WHAT TO DO:
a: Print the dissertation summary word for word, everything from "METHODOLOGY" down to "masters degree (67%).".
b: List the five superintendent leadership behaviors named in the dissertation summary.
c: Answer these questions from the dissertation summary:
(i) What was the response rate?
(ii) Between what values did the correlations range?
(iii) At which university was the dissertation done?
-- Start of DOCUMENT EXCERPT --
RESEARCHER: Angie Kopf Brock
Department of Education Leadership
University of Mississippi
Doctoral Dissertation: May 2002

OBJECTIVE
The purpose of this study was to examine the relationship between Mississippi public school superintendents’ leadership behaviors and the level of shared decision making in curriculum and instruction as perceived by principals.

METHODOLOGY
From the population of Mississippi public school districts, where superintendents had been in place for a minimum of two years (N=90), sixty were selected, yielding a possible sample of 364 school principals. The response rate was 55 percent (N=200). Respondents completed the Leadership Practices Inventory- Observer form about their superintendent and the Shared Education Decisions Survey-Revised (Ferrara, 1994), and provided demographic information. The typical respondent had ten or less years experience as a principal (65%), was male (56%), Caucasian (73%), and held a masters degree (67%).

KEY FINDINGS
Correlations were all positive and statistically significant between the superintendent’s leadership behavior (challenging, inspiring, enabling, modeling, and encouraging) and the level of shared decision making in the area of curriculum and innovation (correlations ranged between .34 and .42). Clearly, the researcher notes, “from the findings of this study, superintendents who are risk takers, have a clear vision, empower others, model desired behaviors, and are encouragers have school systems where principals feel like they have an impact in what teachers are teaching and how they are teaching it” (p. 79).
-- End of DOCUMENT EXCERPT --
-- Start of PROVIDED DATA --
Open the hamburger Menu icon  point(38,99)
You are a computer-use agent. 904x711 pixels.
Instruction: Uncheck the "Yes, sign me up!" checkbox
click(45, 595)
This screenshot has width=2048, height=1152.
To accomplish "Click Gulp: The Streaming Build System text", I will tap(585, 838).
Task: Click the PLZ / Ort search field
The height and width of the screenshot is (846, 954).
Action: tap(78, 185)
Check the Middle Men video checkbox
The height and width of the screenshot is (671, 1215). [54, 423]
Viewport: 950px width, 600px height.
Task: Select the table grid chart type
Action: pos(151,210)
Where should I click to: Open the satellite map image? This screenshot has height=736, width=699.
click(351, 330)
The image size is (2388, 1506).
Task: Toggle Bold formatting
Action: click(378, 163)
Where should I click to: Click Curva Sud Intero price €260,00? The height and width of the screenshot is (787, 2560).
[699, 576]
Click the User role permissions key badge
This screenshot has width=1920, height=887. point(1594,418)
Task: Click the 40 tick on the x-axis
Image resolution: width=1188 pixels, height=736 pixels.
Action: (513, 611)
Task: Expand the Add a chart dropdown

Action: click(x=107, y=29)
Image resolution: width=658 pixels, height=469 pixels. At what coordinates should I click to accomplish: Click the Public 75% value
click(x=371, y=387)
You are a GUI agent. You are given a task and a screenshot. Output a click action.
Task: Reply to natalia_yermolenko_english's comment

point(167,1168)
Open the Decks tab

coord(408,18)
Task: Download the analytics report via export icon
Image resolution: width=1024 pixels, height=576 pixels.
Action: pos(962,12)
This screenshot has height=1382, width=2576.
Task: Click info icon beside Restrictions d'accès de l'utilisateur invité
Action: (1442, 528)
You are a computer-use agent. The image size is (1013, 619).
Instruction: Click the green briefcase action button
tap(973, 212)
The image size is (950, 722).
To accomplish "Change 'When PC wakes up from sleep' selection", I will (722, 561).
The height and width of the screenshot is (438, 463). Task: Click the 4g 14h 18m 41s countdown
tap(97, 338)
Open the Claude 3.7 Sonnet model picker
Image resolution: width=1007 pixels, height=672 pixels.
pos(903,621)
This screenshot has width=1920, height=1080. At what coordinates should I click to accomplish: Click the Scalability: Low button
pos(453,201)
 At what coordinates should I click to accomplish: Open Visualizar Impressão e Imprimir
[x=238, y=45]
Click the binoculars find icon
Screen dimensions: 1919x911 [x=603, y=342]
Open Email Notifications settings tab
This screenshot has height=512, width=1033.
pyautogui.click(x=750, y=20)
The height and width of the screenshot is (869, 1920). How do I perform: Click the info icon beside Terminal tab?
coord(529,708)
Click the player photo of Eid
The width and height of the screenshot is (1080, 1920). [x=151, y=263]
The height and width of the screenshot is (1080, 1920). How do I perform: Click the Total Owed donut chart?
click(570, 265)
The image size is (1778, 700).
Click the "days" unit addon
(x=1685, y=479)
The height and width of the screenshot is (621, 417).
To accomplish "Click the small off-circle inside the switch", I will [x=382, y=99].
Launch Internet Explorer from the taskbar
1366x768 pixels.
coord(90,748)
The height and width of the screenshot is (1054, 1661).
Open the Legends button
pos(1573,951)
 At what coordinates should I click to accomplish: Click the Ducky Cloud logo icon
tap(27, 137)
-- End of PROVIDED DATA --
EXPECTED OUTPUTS:
a:
METHODOLOGY
From the population of Mississippi public school districts, where superintendents had been in place for a minimum of two years (N=90), sixty were selected, yielding a possible sample of 364 school principals. The response rate was 55 percent (N=200). Respondents completed the Leadership Practices Inventory- Observer form about their superintendent and the Shared Education Decisions Survey-Revised (Ferrara, 1994), and provided demographic information. The typical respondent had ten or less years experience as a principal (65%), was male (56%), Caucasian (73%), and held a masters degree (67%).

b:
challenging
inspiring
enabling
modeling
encouraging

c:
(i) 55 percent (N=200)
(ii) Between .34 and .42
(iii) University of Mississippi